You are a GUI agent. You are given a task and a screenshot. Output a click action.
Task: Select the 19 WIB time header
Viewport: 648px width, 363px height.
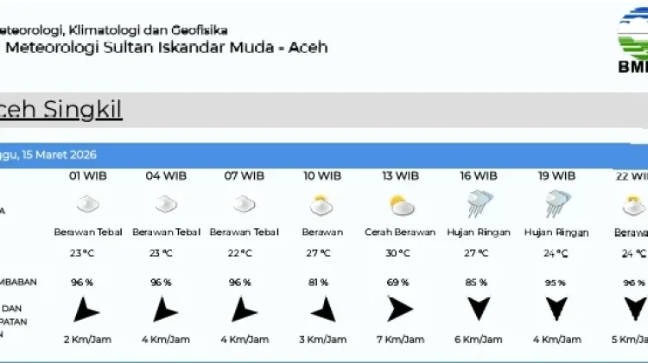(x=556, y=176)
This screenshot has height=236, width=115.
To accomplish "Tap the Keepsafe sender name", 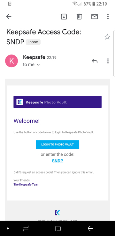I will pos(34,57).
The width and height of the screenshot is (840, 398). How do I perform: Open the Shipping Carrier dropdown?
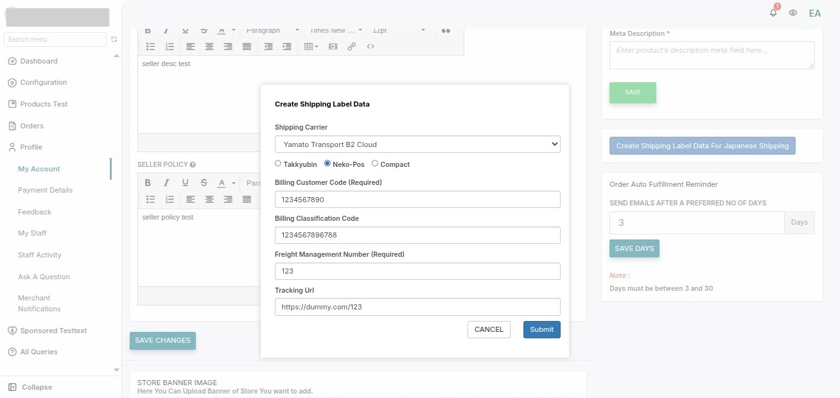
------
▶ **Task goal**: How many lines of the data contain the word "screenshot"? Answer with the number alone.

▶ **Result of the task**: 3